Spanish banking groups obtained an attributed profit of €14,943 million in 2009 following a sharp increase in provisions and equity

March 25, 2010

Spanish banking groups obtained a consolidated result of €16,079 million in 2009, 9.2% less than in the previous year. Of this result, the attributed profit stood at €14,943 million, 9.8% lower than that recorded in the previous year. These results are achieved after making a significant effort in provisions and allowances of €24,241 million and a substantial qualitative and quantitative improvement in solvency.

As of December 31, 2009, Spanish banks presented a solvency ratio under Basel II criteria (BIS ratio) of 13.4%, with an excess of equity of €54,868 million (39%) over their minimum regulatory requirements, and an increase in eligible capital of 14.5% compared to December of the previous year. The highest quality indicator, known as core capital, stood at 8.4%, 127 basis points above that achieved one year earlier. It should be noted that this improvement in solvency is based both on organic growth, through the increase in reserves with undistributed earnings, and on the placement of capital issues in the market.

The significant effort in provisions and write-downs, partly offset by substantial cost containment, has been reflected in a return on assets (ROA) of 0.77% for the year as a whole, 15 basis points lower than at the end of last year. For its part, the return on average equity (attributed ROE) was 12.1%, although in this case the decrease observed compared to 2008 is largely due to the sharp increase in equity (the denominator of the ratio).

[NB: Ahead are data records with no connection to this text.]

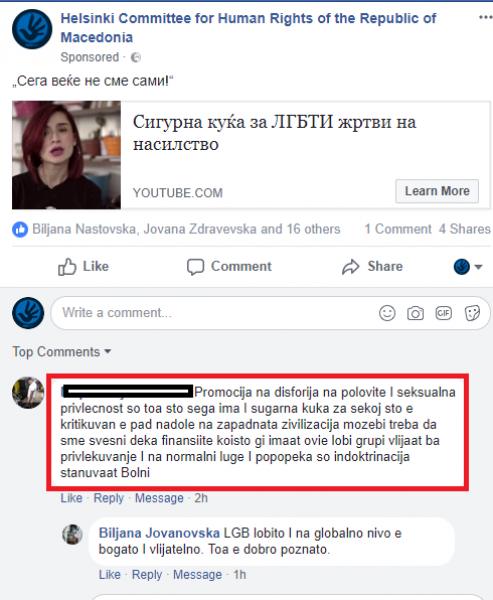The image size is (493, 600).
Task: Click the Learn More button
Action: [x=437, y=191]
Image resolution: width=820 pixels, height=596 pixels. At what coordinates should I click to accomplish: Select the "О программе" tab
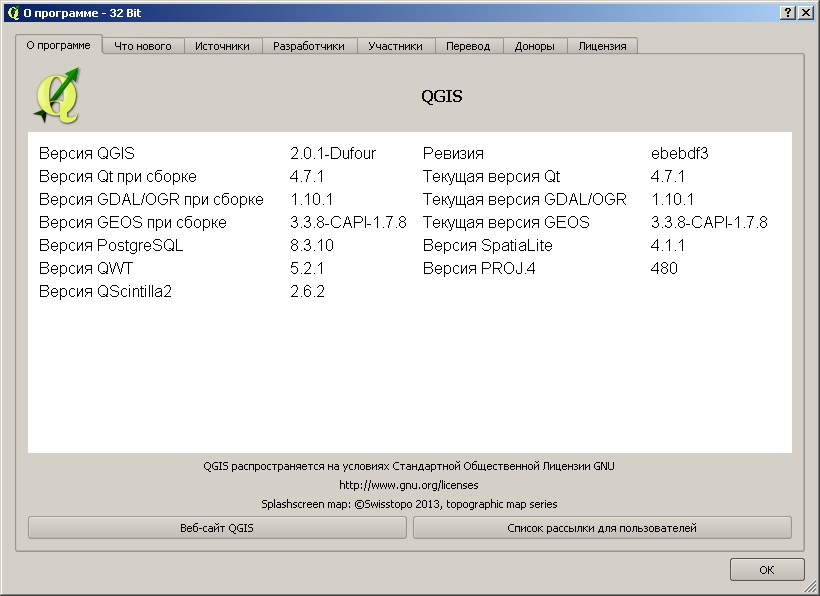pyautogui.click(x=58, y=45)
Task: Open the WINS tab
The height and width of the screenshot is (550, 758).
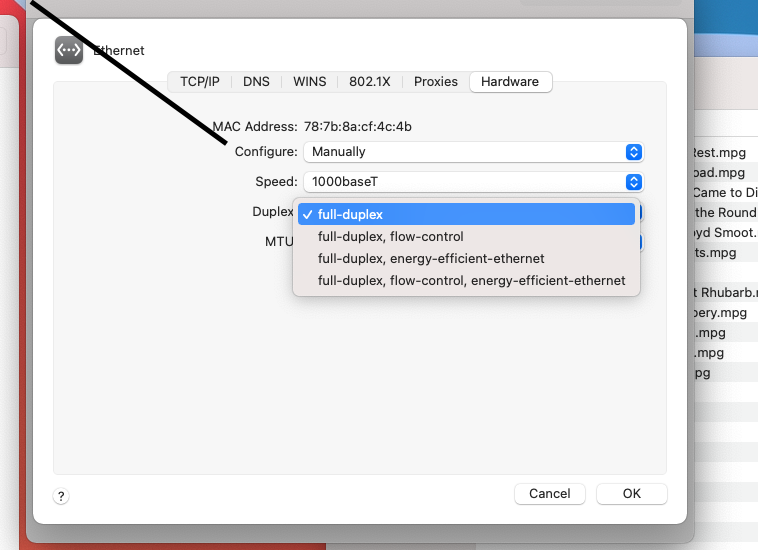Action: 310,82
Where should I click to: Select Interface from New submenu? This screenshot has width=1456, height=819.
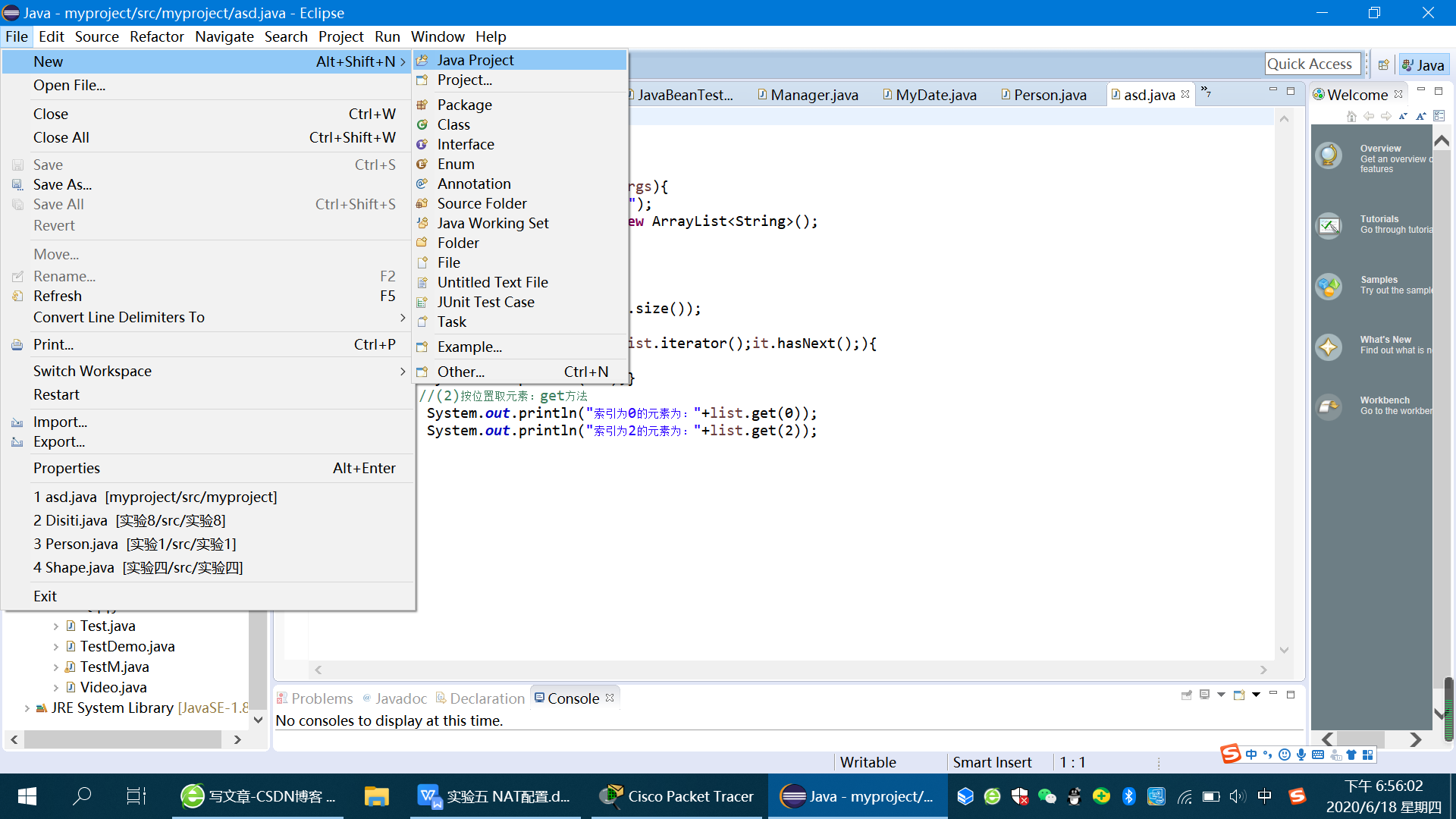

Regarding the evolution of the margins in the consolidated income statement, the 29.4% increase in net interest income stands out, achieved through appropriate management of spreads in an environment of declining interest rates, especially in the short term. This improvement, together with the positive performance of results from financial operations, which increased by 25%, has offset the stagnation observed in net fee and commission income and the decline in dividends received.

Operating expenses grow moderately, at a rate lower than the growth of the aggregate consolidated balance sheet, with the efficiency ratio before provisions improving by 2.4 percentage points to stand at 41.3%.

Despite the effort made in write-downs amounting to €24,241 million (1.16% of average total assets), 53% more than in 2008, the consolidated result from operating activities recorded a minimal decline of 1.4%. For its part, the consolidated balance sheet closed the 2009 financial year with growth of 4.1%, reaching €2.12 trillion.

In a very difficult economic environment, Spanish banking groups increased credit granted to customers by 3.4% in 2009. The non-performing loan ratio reached 4.07% and the coverage ratio stood at 66%. At the same time, customer deposits grew by 10.2%, improving the deposits-to-loans ratio to 72% (67% one year earlier).

The increase in accounting equity of €21,213 million should be highlighted, practically the same effort as that made in write-downs, an increase that for the most part comes from organically generated resources or has been raised in the market through issues.

The aggregate of the individual statements of Spanish banks presents, in its most relevant aspects, the same trends observed in the consolidated statements. Thus, the aggregate net profit of individual banks amounted to €10,009 million in 2009, representing a decrease of 15.4% compared to that achieved in 2008. The return on total assets (ROA) was 0.68% and in terms of ROE (on equity), 10.14%. In both cases they were lower than those at the end of the previous year.

For its part, the aggregate of individual balance sheets stood at €1.47 trillion at the end of 2009, representing a slight annual decrease of 0.8%. Likewise, and unlike what was observed in the consolidated figures, customer loans decreased by 1%, while customer deposits decreased by 3.7%.

Finally, as of December 31, 2009, the non-performing loan ratio in individual accounts stood at 4.86% and the coverage ratio at 58%.